### The data
*****
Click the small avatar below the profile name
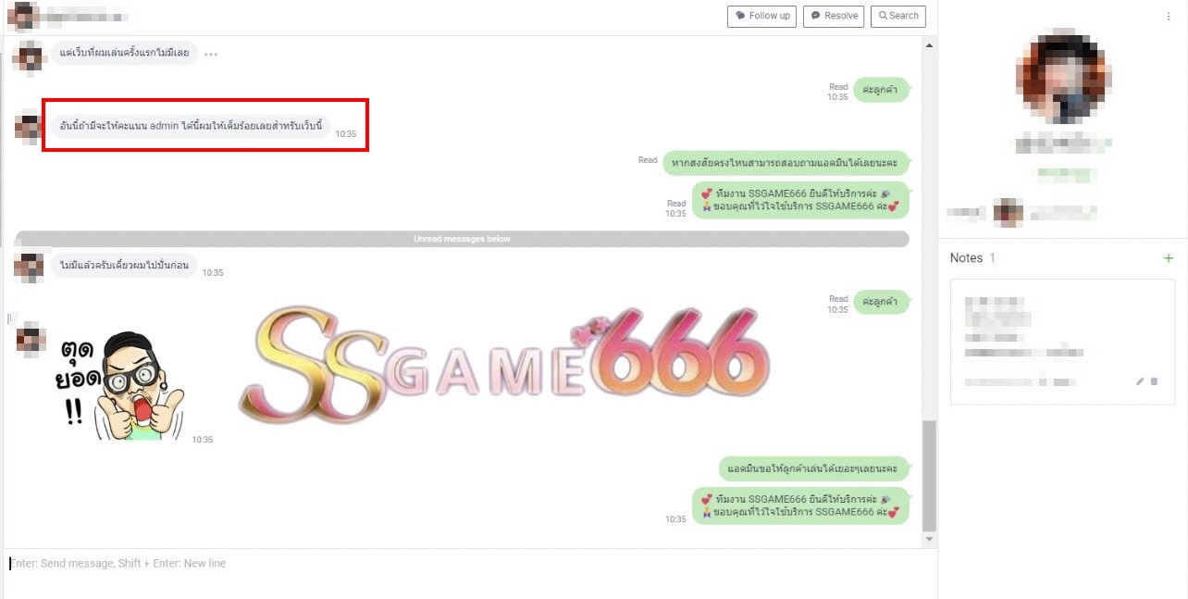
*****
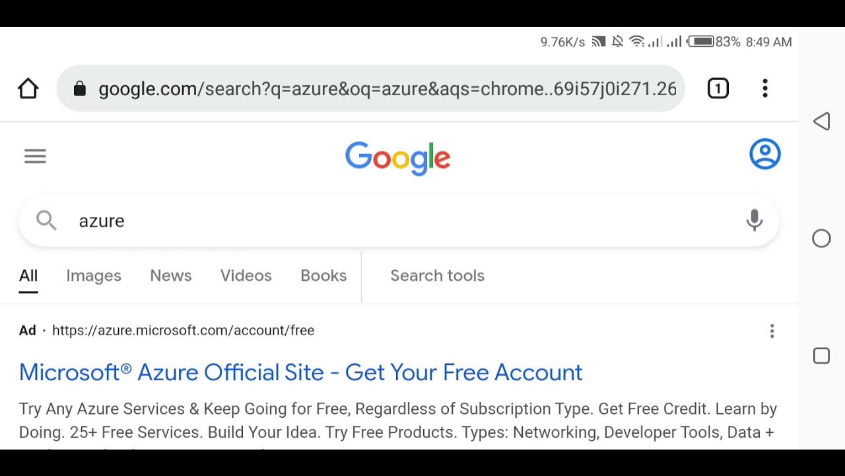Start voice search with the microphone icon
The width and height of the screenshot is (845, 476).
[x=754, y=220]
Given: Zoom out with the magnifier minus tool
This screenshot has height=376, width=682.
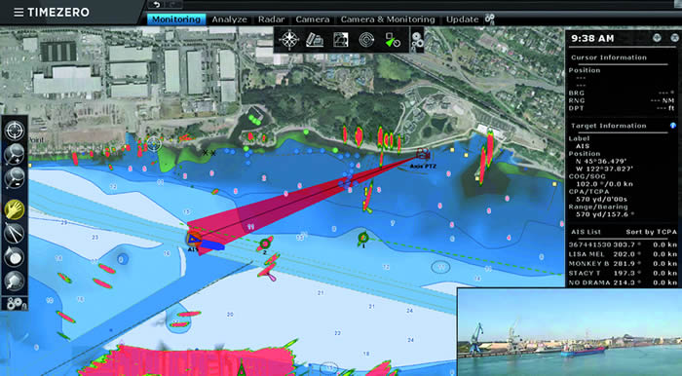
*****
Extract the part that opens with the line containing "Given: Zoom out with the magnifier minus tool" and closes with the line containing "This screenshot has height=376, width=682.", repeating every line in that span exactly, both ends included.

### Reply to the exercise
Given: Zoom out with the magnifier minus tool
This screenshot has height=376, width=682.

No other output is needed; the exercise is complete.